Where claimant’s 1999 motion for modification sought to address anew the timeliness of his 1992 motion for modification and did not seek new benefits or to address the claim on its merits, the Board held that the timeliness issue presented a mixed question of fact and law and was appropriately addressed under Section 22. However, the Board affirmed the conclusion that the 1992 claim was untimely. Moore v. Virginia Int’l Terminals, Inc., 35 BRBS 28 (2001).

In a black lung case, citing O’Keeffe, the court stated that “claimant may simply allege that the ultimate fact…was mistakenly decided, and the deputy commissioner may, if he so chooses, modify the final order on the claim. There is no need for a smoking-gun factual error, changed conditions, or startling new evidence.” Observing that the “principle of finality” just does not apply to Longshore Act and black lung claims as it does in ordinary lawsuits, the court concluded that where a claimant avers generally that the administrative law judge improperly found the ultimate fact and thus erroneously denied the claim, he “has the authority, without more, to modify the denial of benefits.

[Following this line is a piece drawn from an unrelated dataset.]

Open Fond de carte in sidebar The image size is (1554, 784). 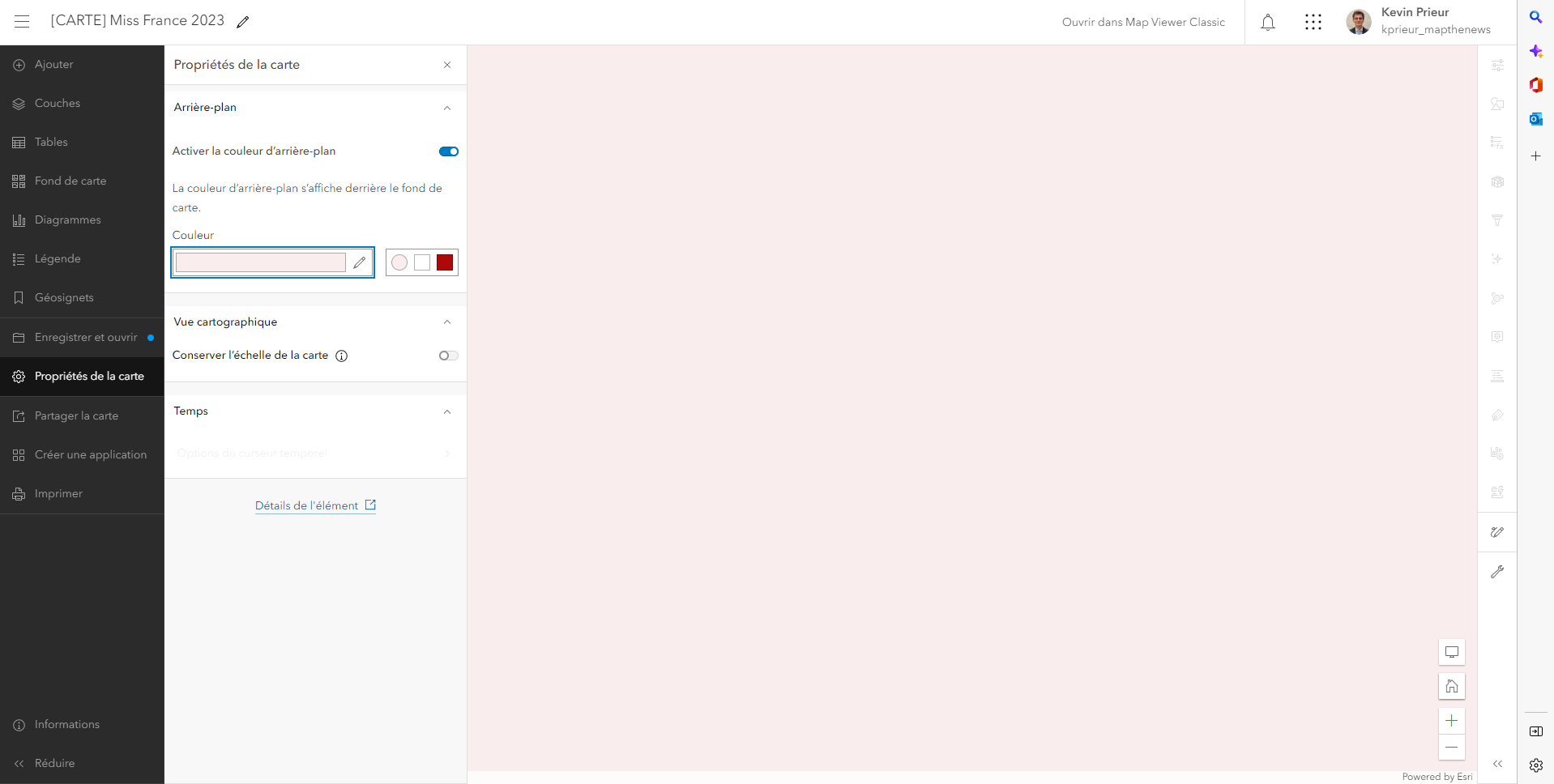(70, 181)
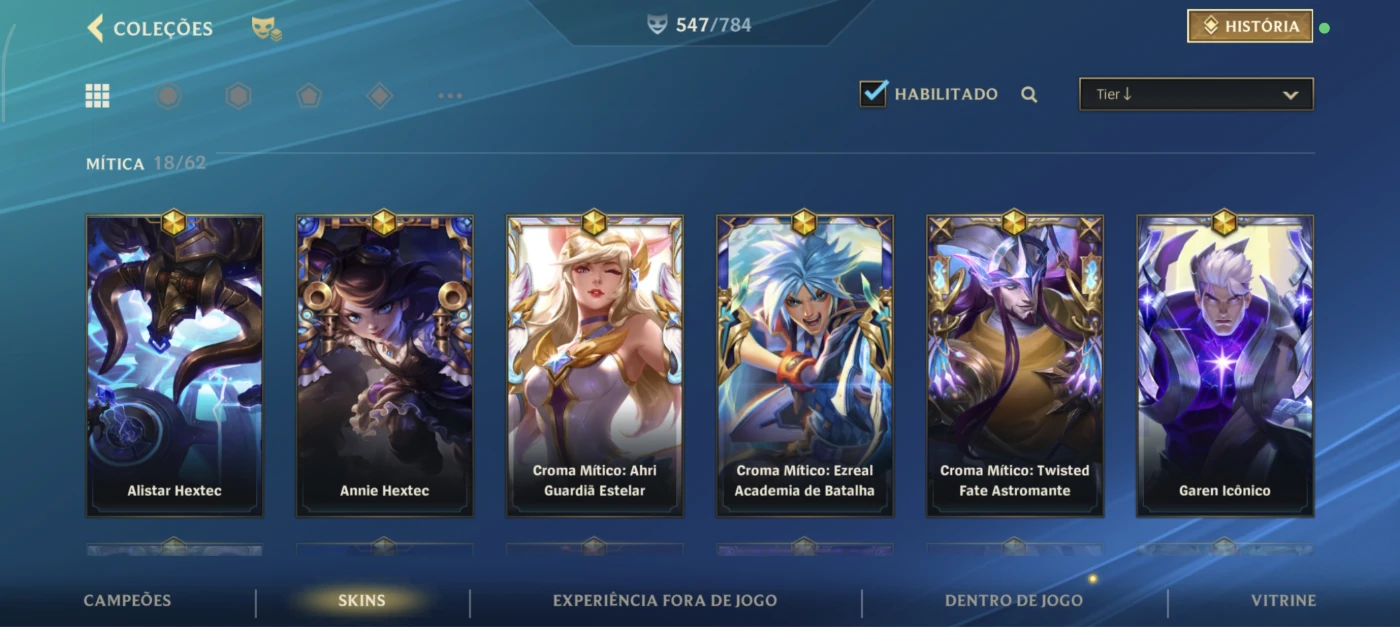This screenshot has height=630, width=1400.
Task: Open the theater masks icon near Coleções
Action: pos(265,29)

We suspect that such uncompelled changes of mind will happen seldom, if at all, but the power is undeniably there.” Jessee v. Director, OWCP, 5 F.3d 723, 725-726 (4th Cir. 1993).

The Board affirmed the administrative law judge’s denial of employer’s motion for modification based on a mistake in fact, rejecting the contention that the administrative law judge must reopen a claim when a mistake in fact is alleged. In this case, the administrative law judge initially found claimant cannot return to his usual work, rejecting the contrary opinion of employer’s expert, Dr. Forrest, because his understanding of claimant’s job requirements was faulty. On modification, employer submitted additional statements from Dr. Forrest regarding claimant’s job requirements. Initially, the Board rejected the argument that the administrative law judge did not consider Dr. Forrest’s new opinion. Finding that employer’s second contention that the administrative law judge in considering the new report should have formally admitted it into the record was technically correct, the Board found any error harmless based on the administrative law judge’s findings. The Board discussed the case law relevant to mistake in fact, and held that Section 22 gives an administrative law judge the authority to reopen a claim based on any kind of mistaken fact, but does not mandate that the judge do so. Rather, the administrative law judge has the discretionary authority to reopen based on a consideration of competing equities in order to determine whether reopening will render justice under the Act. The Board also relied on McCord and similar cases in stating that it is well established that Section 22 is not to be used to correct litigation errors. The Board affirmed the administrative law judge’s finding that employer should have anticipated the need to develop Dr. Forrest’s medical opinion at the time of the initial proceeding in view of the other evidence of record, which the administrative law judge reviewed. After a discussion of the evidence, the Board concluded she rationally found no need to conduct a full hearing on modification. Kinlaw v. Stevens Shipping & Terminal Co., 33 BRBS 68 (1999), aff’d mem., 238 F.3d 414 (4th Cir. 2000).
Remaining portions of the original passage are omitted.